▶ _Document section_:
- Genre: Comedy
- Created by: Dan Schneider
- Starring: Cree Cicchino; Madisyn Shipman; Benjamin "Lil' P-Nut" Flores, Jr.; Thomas Kuc; Kel Mitchell;
- Theme music composer: Michael Corcoran; Zack Hexum; Dan Schneider; Jake Farrow;
- Opening theme: "Drop Dat What" by Kel Mitchell
- Composers: Michael Corcoran; Zack Hexum;
- Country of origin: United States
- Original language: English
- No. of seasons: 3
- No. of episodes: 61 (list of episodes)

Production
- Executive producer: Dan Schneider
- Producers: Jeffrey Goldstein; Bruce Rand Berman;
- Camera setup: Multi-camera
- Running time: 22–23 minutes
- Production companies: Schneider's Bakery; Nickelodeon Productions;

Original release
- Network: Nickelodeon
- Release: September 12, 2015 – June 8, 2019

= Game Shakers =

American comedy television series

Game Shakers is an American comedy television series created by Dan Schneider that premiered on Nickelodeon on September 12, 2015. The series ran for three seasons, with its final episode airing on June 8, 2019. It stars Cree Cicchino, Madisyn Shipman, Benjamin "Lil' P-Nut" Flores, Jr., Thomas Kuc, and Kel Mitchell.

== Premise ==
The series revolves around two seventh graders, Babe and Kenzie, living in Brooklyn, New York, who create a video game app called "Sky Whale" for their school science project. When the game proves to be wildly successful, they form a gaming company called Game Shakers, and hire their friend, Hudson. They later partner with rapper Double G, who becomes their investor as part of a compromise for their illegal use of his song, "Drop Dat What", in their game. Double G's son, Triple G, then becomes a video game consultant for the company, making him the fourth Game Shaker.

== Episodes ==

| Season | Episodes |  | Originally released |  |
| First released | Last released |
| 1 | 19 |  | September 12, 2015 | May 21, 2016 |
| 2 | 24 |  | September 17, 2016 | November 4, 2017 |
| 3 | 18 |  | February 10, 2018 | June 8, 2019 |

== Cast and characters ==

=== Main ===
- Cree Cicchino as Babe Carano, creator of Game Shakers at 12 years old. She always does her own thing and doesn't mind stepping on someone's toes to do so. She is confident, quick-witted, and fearless when it comes to making tough decisions. In "MeGo the Freakish Robot", it is revealed that Babe is allergic to peanuts.

▶ _Tasks to carry out_:
a - From the Game Shakers article, reproduce word for word the part that opens with the words containing "Game Shakers is" and closes with "and Kel Mitchell.".
b - In the Game Shakers article, what is the name of the video game app that Babe and Kenzie create for their school science project?
c - Please extend the Game Shakers article, starting after its last sentence.

▶ _Raw data_:
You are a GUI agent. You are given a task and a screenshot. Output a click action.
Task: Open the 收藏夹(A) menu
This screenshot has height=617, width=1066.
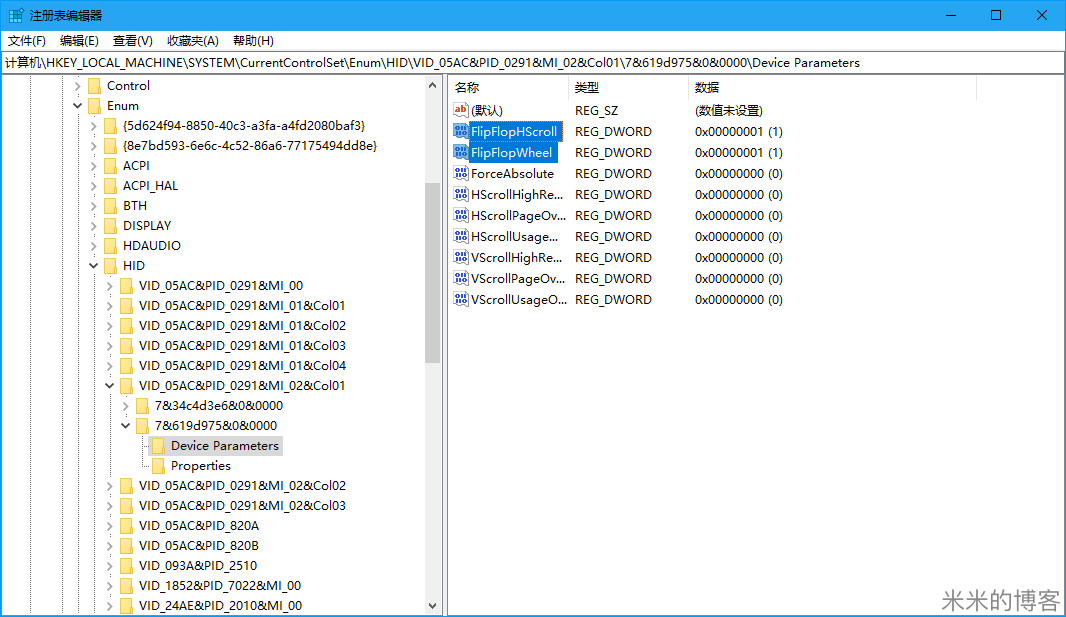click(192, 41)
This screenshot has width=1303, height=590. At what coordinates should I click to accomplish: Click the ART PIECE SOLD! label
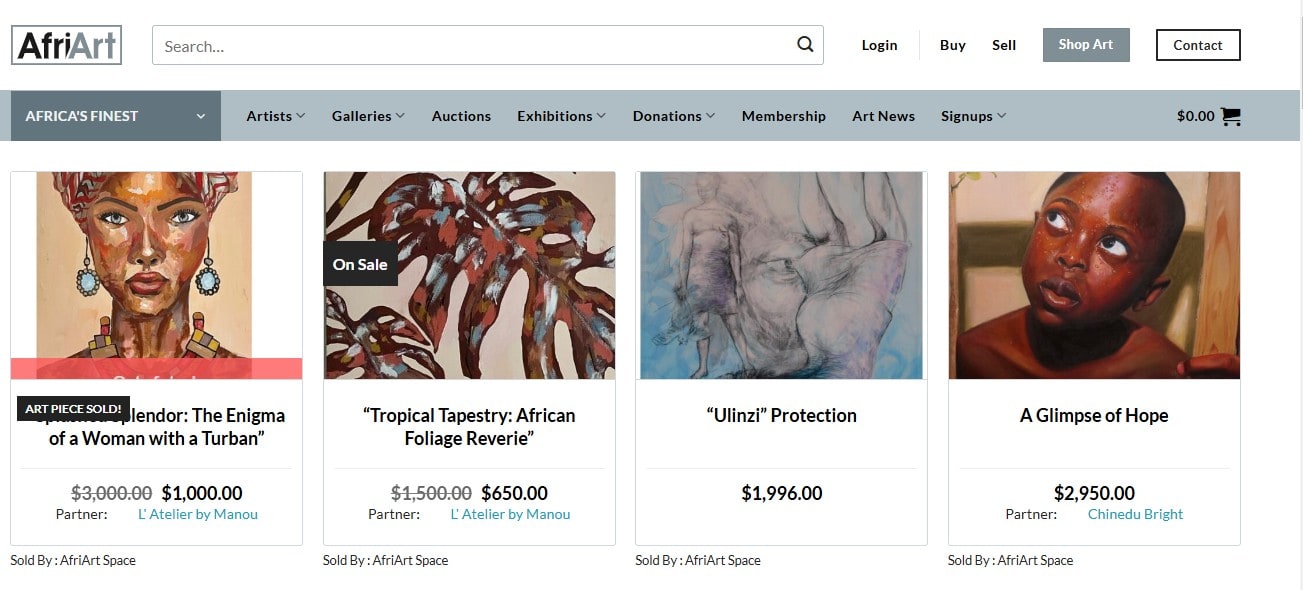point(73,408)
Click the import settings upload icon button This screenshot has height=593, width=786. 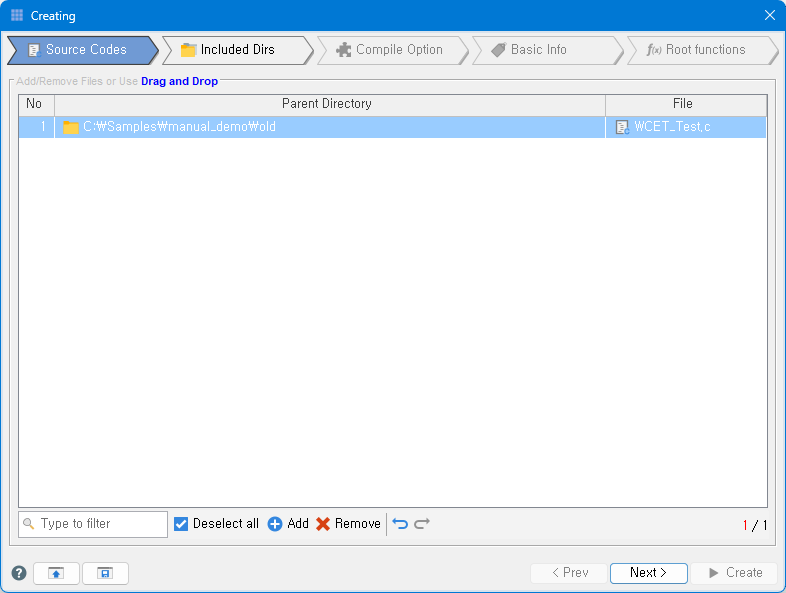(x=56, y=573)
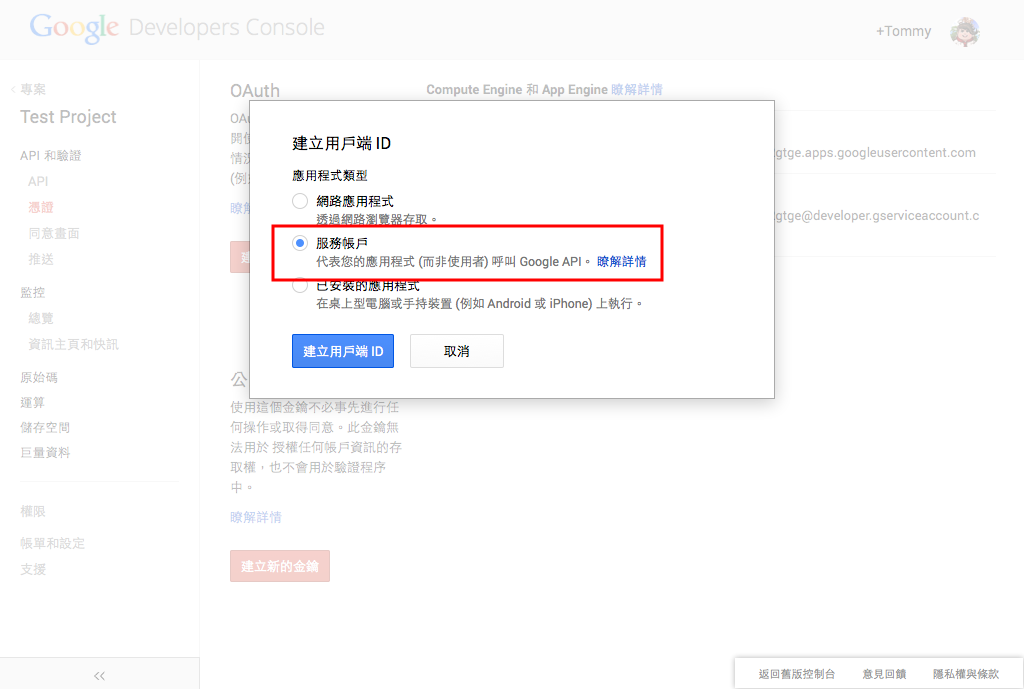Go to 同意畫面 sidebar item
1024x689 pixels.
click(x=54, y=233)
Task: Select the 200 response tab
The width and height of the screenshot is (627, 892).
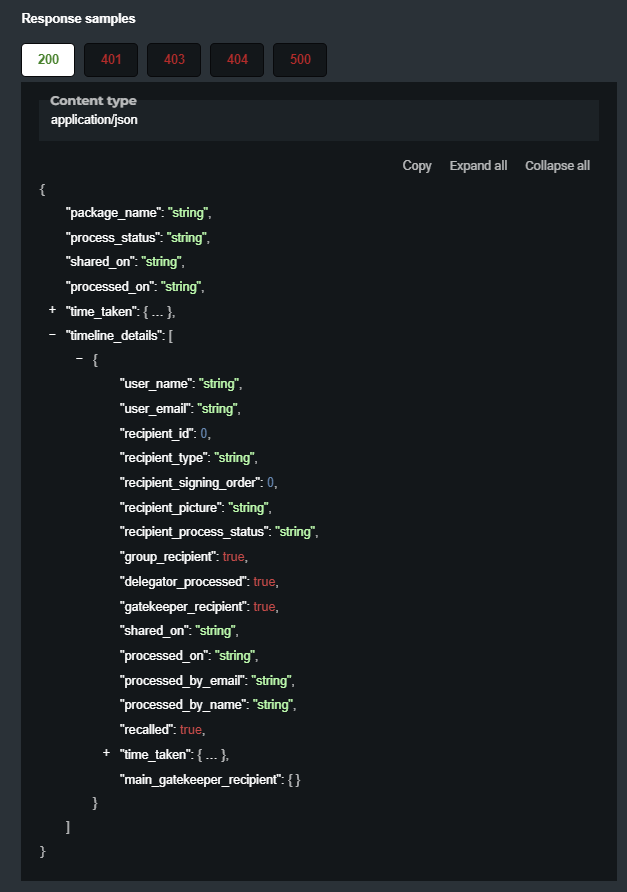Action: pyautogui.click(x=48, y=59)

▶ _Exercise responses_:
a -
Game Shakers is an American comedy television series created by Dan Schneider that premiered on Nickelodeon on September 12, 2015. The series ran for three seasons, with its final episode airing on June 8, 2019. It stars Cree Cicchino, Madisyn Shipman, Benjamin "Lil' P-Nut" Flores, Jr., Thomas Kuc, and Kel Mitchell.

b - "Sky Whale"

c -
- Madisyn Shipman as Kenzie Bell, creator of Game Shakers at 12 years old. She lacks a social filter and tends to be extremely blunt, but makes up for her lackluster social skills with incredible tech knowledge.
- Benjamin "Lil' P-Nut" Flores, Jr. as Triple G, the son of Double G who had a lavish childhood, but all that he really wants is to be with children his own age. He's eventually hired by Babe and Kenzie as the video game consultant. In "Shark Explosion", it is revealed that his first name is Grover.
- Thomas Kuc as Hudson, a friend of Babe and Kenzie as well as a member of Game Shakers. Despite knowing that Hudson isn't necessarily intelligent, Babe states in "Sky Whale" that he's cute and will do whatever she and Kenzie say.
- Kel Mitchell as Double G, a successful rapper and billionaire whose real name is Gale J. Griffin. He is impulsive, unpredictable, and determined to have as much fun and money as possible. With the help of Babe and Kenzie, he rediscovers his love for gaming, and becomes the main investor of Game Shakers. In "Revenge at Tech Fest", Double G gets a temporary trionic right arm after his right arm is badly broken following a slingshot incident caused by MeGo. In "The Switch", it is revealed that Double G is allergic to shrimp.

=== Recurring ===
- Shel Bailey as Ruthless, Double G's tall assistant who speaks extremely loudly
- Bubba Ganter as Bunny, Double G's childish assistant
- Regi Davis as Mr. Sammich, Babe, Kenzie, and Hudson's science teacher at Sugar Hill Junior High School. While he is often annoyed when Double G crashes his classes to scold Babe and Kenzie on something they did wrong, Mr. Sammich tends to cower when Ruthless and Bunny are with him.
- Tanner Buchanan as Mason Kendall, an older boy whom Babe has a crush on. In "The Mason Experience", Mason moves away to Florida.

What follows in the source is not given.